これまでは他に手段がないから頼ってきた兵器のように、ああしなきゃいけないこうしなきゃいけないといった制約がなくて済むならそれが一番ではないか。
「それはちょっと浅慮かしらね、半霊さん。魔法はみだりに乱発していいものじゃないのよ、少なからず世界に影響を与えてしまうから」
「そういうものなんですか。わたしは詳しくないのでよくわかりませんが……。あ、でも弾幕ごっこでは派手に使ってるじゃないですか」
「あれはスペルカードルールに則った疑似的な魔法だもの。幻想郷の中においては自然な現象、ということ。それに――――」
「そ、それに?」
そろそろ妖夢の頭が理解の限界に近づいており、目をぐるぐる回し始めている。
「無駄な魔力や体力を温存し、敵の攻撃力を消耗させた上でまとめて撃破する。これほど効率的なことはないでしょう? 戦略遊戯と一緒よ」
「んー、言われてみればたしかに。まるで将棋みたいですね」
「ついでにあなたたちの邪魔者も始末できるんだから一石二鳥じゃなくて?」
「むむむ、たしかに」
どこか自信満々に紡がれるパチュリーの言葉に、単純な妖夢は感心したように唸りを漏らした。
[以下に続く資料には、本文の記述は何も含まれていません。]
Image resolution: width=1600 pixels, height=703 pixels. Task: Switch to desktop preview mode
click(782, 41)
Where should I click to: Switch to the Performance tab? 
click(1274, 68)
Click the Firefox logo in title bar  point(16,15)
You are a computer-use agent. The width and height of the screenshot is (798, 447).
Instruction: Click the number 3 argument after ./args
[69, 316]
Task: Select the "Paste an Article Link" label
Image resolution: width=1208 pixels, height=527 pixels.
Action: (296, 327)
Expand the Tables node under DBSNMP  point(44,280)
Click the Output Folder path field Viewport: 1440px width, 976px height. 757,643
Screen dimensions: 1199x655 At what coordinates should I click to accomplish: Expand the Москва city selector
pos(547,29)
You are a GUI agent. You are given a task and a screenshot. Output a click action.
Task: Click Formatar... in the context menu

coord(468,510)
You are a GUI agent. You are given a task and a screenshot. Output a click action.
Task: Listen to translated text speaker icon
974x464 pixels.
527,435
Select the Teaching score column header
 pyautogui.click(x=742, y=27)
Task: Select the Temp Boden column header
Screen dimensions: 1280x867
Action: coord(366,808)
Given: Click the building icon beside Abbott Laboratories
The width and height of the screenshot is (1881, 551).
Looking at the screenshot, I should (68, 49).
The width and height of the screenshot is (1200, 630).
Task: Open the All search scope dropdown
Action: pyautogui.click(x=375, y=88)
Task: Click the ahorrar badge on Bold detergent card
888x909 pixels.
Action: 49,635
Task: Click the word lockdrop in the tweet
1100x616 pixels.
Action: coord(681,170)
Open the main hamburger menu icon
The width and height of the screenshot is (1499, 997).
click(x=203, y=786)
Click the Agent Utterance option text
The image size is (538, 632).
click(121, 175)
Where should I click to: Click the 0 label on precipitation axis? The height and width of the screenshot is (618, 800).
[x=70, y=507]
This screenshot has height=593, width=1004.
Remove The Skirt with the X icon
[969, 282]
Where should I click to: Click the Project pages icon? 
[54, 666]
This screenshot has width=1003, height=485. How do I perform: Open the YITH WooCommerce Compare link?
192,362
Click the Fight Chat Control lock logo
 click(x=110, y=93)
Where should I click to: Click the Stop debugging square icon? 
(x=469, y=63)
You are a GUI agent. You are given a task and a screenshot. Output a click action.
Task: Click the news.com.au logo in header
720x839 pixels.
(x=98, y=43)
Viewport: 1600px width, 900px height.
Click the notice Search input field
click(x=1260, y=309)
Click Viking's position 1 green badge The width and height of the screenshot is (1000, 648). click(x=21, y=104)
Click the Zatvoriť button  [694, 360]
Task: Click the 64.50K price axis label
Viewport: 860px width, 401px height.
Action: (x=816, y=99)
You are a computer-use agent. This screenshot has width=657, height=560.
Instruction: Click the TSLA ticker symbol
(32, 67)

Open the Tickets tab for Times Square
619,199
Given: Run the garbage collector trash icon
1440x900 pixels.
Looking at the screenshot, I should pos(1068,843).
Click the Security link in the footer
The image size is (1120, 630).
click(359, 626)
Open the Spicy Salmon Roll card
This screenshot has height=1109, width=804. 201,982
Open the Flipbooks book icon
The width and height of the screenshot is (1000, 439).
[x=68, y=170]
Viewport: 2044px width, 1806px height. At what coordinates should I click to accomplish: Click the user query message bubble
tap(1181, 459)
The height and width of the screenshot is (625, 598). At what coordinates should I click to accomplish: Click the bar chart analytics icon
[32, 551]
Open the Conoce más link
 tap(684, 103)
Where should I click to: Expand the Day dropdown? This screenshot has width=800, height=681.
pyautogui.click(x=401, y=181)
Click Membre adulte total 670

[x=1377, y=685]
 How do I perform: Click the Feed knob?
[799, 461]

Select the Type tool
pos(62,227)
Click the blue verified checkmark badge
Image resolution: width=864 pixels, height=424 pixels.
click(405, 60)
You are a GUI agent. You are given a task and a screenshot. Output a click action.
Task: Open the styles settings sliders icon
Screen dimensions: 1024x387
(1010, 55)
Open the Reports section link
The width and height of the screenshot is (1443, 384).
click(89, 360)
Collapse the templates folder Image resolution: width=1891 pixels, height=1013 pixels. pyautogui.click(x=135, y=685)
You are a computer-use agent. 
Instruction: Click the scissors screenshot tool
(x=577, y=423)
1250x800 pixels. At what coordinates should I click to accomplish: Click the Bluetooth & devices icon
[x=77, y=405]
「さぁ、いつまでもダベっていないで準備するわよ。いつまでも湖に我が物顔で浮かんでいる邪魔者を排除しなきゃいけないんだから。美鈴、小悪魔、あなたたちも手伝いなさい」
「「はぁーい、パチュリー様」」
上司に促され、美鈴と小悪魔が動き出す。こうして見るとなんとも統一感のない集団だが、今はひとりでも手が欲しいので誰もそれは口にしなかった。
「とりあえず、偵察は死神が済ませてくれたし、音のする方角からだいたいの距離は魔法で演算できそうだわ。……ところでこの武器、ちゃんと当たるものなの?」
「どうだろ。動かない建物を狙うためのものだから、あまりいいとは言えないだろうねぇ」
「……繰り返すけど、よくもこんなものを作ろうと思ったわね」
「遠くを観測するための技術もそれなりに発展していたからじゃないかな。これでもたしか結構改良されていて、飛距離は倍以上になっているみたいだけどね」
主流にならなかったのは、運用には多大な人員と物資を必要とする上、投入する局面も非常に限られたためだ。
その他の砲と比較しても短射程と低い発射速度、さらには迅速な移動が行えないといった問題から、不用意に戦闘に投入すれば敵方から一方的に撃ち返される危険性が高く、自軍が圧倒的な優勢を保っている状況以外では使いづらい兵器だった。
このため、前線に送られたものの戦闘に投入されぬままに撤収した例が多いとされる。
そんな悲劇の歴史を知らない妖夢たちは、巨艦を葬り去るため発射の準備を進めていく。